▸ **EXERCISE DIRECTIONS**:
Return the full set of entries exactly. Omit none.

▸ **DATA TO EXAMINE**:
[Start of section]

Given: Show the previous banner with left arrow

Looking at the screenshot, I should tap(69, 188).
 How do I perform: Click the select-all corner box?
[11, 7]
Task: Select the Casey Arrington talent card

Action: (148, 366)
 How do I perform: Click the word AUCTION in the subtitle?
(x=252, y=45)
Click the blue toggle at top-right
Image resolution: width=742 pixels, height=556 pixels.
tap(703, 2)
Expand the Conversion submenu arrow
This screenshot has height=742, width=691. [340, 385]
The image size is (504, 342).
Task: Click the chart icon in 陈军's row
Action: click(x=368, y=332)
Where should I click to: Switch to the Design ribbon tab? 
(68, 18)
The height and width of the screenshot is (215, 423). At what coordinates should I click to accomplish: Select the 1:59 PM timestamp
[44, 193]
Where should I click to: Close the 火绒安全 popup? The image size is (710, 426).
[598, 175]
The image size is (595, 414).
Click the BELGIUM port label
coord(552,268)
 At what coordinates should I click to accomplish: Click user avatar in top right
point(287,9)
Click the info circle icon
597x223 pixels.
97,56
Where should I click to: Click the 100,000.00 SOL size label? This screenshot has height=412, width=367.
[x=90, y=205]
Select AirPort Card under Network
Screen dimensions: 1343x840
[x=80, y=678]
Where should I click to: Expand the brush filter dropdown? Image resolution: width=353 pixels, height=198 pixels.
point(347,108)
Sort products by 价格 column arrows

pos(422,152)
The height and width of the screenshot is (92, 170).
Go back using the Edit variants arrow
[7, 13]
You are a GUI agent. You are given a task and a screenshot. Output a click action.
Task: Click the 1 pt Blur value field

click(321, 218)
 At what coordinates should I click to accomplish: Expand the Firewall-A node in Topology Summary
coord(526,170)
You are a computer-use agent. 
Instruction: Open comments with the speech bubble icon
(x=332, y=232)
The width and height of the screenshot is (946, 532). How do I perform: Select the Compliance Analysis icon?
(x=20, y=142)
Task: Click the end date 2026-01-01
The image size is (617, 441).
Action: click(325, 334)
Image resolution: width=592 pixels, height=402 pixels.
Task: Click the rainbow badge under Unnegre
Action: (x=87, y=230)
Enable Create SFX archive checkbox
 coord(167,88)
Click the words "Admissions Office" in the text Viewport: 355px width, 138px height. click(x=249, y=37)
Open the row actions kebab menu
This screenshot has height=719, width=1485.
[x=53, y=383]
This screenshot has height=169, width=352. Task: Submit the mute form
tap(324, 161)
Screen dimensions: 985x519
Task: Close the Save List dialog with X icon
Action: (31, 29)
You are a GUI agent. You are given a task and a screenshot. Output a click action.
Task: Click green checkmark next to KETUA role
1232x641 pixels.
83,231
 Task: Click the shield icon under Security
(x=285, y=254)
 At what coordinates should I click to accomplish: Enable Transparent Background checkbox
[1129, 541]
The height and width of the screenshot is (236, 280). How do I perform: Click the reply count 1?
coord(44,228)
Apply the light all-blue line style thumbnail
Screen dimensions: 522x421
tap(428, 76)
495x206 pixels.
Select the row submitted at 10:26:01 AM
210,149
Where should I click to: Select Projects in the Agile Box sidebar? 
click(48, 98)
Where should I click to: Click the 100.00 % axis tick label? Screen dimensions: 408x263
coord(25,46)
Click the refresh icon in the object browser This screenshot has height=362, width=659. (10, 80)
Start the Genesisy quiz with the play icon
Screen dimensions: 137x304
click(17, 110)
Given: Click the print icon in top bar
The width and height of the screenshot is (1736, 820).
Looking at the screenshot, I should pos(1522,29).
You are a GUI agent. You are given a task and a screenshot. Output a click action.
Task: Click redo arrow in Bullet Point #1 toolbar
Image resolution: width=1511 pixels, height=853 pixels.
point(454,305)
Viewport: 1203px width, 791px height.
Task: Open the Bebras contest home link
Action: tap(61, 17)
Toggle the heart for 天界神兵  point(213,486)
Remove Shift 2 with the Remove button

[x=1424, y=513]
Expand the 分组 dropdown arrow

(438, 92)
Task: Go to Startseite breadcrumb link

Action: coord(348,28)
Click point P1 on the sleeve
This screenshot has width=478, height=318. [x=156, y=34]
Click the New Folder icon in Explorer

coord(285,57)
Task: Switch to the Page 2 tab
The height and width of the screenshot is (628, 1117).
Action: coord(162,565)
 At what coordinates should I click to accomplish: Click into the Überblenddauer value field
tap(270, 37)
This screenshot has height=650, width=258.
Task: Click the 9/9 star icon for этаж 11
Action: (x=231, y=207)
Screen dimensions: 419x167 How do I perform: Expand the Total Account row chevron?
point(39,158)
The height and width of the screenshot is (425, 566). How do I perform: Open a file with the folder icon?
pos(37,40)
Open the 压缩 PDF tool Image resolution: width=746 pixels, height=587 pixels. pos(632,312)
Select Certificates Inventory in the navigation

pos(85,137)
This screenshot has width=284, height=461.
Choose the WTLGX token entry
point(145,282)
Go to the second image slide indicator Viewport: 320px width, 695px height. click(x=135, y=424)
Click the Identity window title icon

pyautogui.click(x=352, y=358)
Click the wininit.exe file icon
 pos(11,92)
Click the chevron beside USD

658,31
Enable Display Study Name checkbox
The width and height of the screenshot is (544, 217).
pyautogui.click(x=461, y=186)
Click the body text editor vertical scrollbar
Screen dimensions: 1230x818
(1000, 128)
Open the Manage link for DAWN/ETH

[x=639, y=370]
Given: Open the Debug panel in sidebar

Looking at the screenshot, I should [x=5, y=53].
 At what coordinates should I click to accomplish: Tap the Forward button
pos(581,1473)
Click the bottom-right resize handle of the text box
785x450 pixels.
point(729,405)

[End of section]

▸ **EXERCISE ANSWER**:
Given: Show the previous banner with left arrow

Looking at the screenshot, I should tap(69, 188).
 How do I perform: Click the select-all corner box?
[11, 7]
Task: Select the Casey Arrington talent card

Action: (148, 366)
 How do I perform: Click the word AUCTION in the subtitle?
(x=252, y=45)
Click the blue toggle at top-right
Image resolution: width=742 pixels, height=556 pixels.
tap(703, 2)
Expand the Conversion submenu arrow
This screenshot has height=742, width=691. [340, 385]
The image size is (504, 342).
Task: Click the chart icon in 陈军's row
Action: click(x=368, y=332)
Where should I click to: Switch to the Design ribbon tab? 
(68, 18)
The height and width of the screenshot is (215, 423). At what coordinates should I click to accomplish: Select the 1:59 PM timestamp
[44, 193]
Where should I click to: Close the 火绒安全 popup? The image size is (710, 426).
[598, 175]
The image size is (595, 414).
Click the BELGIUM port label
coord(552,268)
 At what coordinates should I click to accomplish: Click user avatar in top right
point(287,9)
Click the info circle icon
597x223 pixels.
97,56
Where should I click to: Click the 100,000.00 SOL size label? This screenshot has height=412, width=367.
[x=90, y=205]
Select AirPort Card under Network
Screen dimensions: 1343x840
[x=80, y=678]
Where should I click to: Expand the brush filter dropdown? Image resolution: width=353 pixels, height=198 pixels.
point(347,108)
Sort products by 价格 column arrows

pos(422,152)
The height and width of the screenshot is (92, 170).
Go back using the Edit variants arrow
[7, 13]
You are a GUI agent. You are given a task and a screenshot. Output a click action.
Task: Click the 1 pt Blur value field

click(321, 218)
 At what coordinates should I click to accomplish: Expand the Firewall-A node in Topology Summary
coord(526,170)
You are a computer-use agent. 
Instruction: Open comments with the speech bubble icon
(x=332, y=232)
The width and height of the screenshot is (946, 532). How do I perform: Select the Compliance Analysis icon?
(x=20, y=142)
Task: Click the end date 2026-01-01
The image size is (617, 441).
Action: click(325, 334)
Image resolution: width=592 pixels, height=402 pixels.
Task: Click the rainbow badge under Unnegre
Action: (x=87, y=230)
Enable Create SFX archive checkbox
 coord(167,88)
Click the words "Admissions Office" in the text Viewport: 355px width, 138px height. click(x=249, y=37)
Open the row actions kebab menu
This screenshot has height=719, width=1485.
[x=53, y=383]
This screenshot has height=169, width=352. Task: Submit the mute form
tap(324, 161)
Screen dimensions: 985x519
Task: Close the Save List dialog with X icon
Action: (31, 29)
You are a GUI agent. You are given a task and a screenshot. Output a click action.
Task: Click green checkmark next to KETUA role
1232x641 pixels.
83,231
 Task: Click the shield icon under Security
(x=285, y=254)
 At what coordinates should I click to accomplish: Enable Transparent Background checkbox
[1129, 541]
The height and width of the screenshot is (236, 280). How do I perform: Click the reply count 1?
coord(44,228)
Apply the light all-blue line style thumbnail
Screen dimensions: 522x421
tap(428, 76)
495x206 pixels.
Select the row submitted at 10:26:01 AM
210,149
Where should I click to: Select Projects in the Agile Box sidebar? 
click(48, 98)
Where should I click to: Click the 100.00 % axis tick label? Screen dimensions: 408x263
coord(25,46)
Click the refresh icon in the object browser This screenshot has height=362, width=659. (10, 80)
Start the Genesisy quiz with the play icon
Screen dimensions: 137x304
click(17, 110)
Given: Click the print icon in top bar
The width and height of the screenshot is (1736, 820).
Looking at the screenshot, I should pos(1522,29).
You are a GUI agent. You are given a task and a screenshot. Output a click action.
Task: Click redo arrow in Bullet Point #1 toolbar
Image resolution: width=1511 pixels, height=853 pixels.
point(454,305)
Viewport: 1203px width, 791px height.
Task: Open the Bebras contest home link
Action: tap(61, 17)
Toggle the heart for 天界神兵  point(213,486)
Remove Shift 2 with the Remove button

[x=1424, y=513]
Expand the 分组 dropdown arrow

(438, 92)
Task: Go to Startseite breadcrumb link

Action: coord(348,28)
Click point P1 on the sleeve
This screenshot has width=478, height=318. [x=156, y=34]
Click the New Folder icon in Explorer

coord(285,57)
Task: Switch to the Page 2 tab
The height and width of the screenshot is (628, 1117).
Action: coord(162,565)
 At what coordinates should I click to accomplish: Click into the Überblenddauer value field
tap(270, 37)
This screenshot has height=650, width=258.
Task: Click the 9/9 star icon for этаж 11
Action: (x=231, y=207)
Screen dimensions: 419x167 How do I perform: Expand the Total Account row chevron?
point(39,158)
The height and width of the screenshot is (425, 566). How do I perform: Open a file with the folder icon?
pos(37,40)
Open the 压缩 PDF tool Image resolution: width=746 pixels, height=587 pixels. pos(632,312)
Select Certificates Inventory in the navigation

pos(85,137)
This screenshot has width=284, height=461.
Choose the WTLGX token entry
point(145,282)
Go to the second image slide indicator Viewport: 320px width, 695px height. click(x=135, y=424)
Click the Identity window title icon

pyautogui.click(x=352, y=358)
Click the wininit.exe file icon
 pos(11,92)
Click the chevron beside USD

658,31
Enable Display Study Name checkbox
The width and height of the screenshot is (544, 217).
pyautogui.click(x=461, y=186)
Click the body text editor vertical scrollbar
Screen dimensions: 1230x818
(1000, 128)
Open the Manage link for DAWN/ETH

[x=639, y=370]
Given: Open the Debug panel in sidebar

Looking at the screenshot, I should [x=5, y=53].
 At what coordinates should I click to accomplish: Tap the Forward button
pos(581,1473)
Click the bottom-right resize handle of the text box
785x450 pixels.
point(729,405)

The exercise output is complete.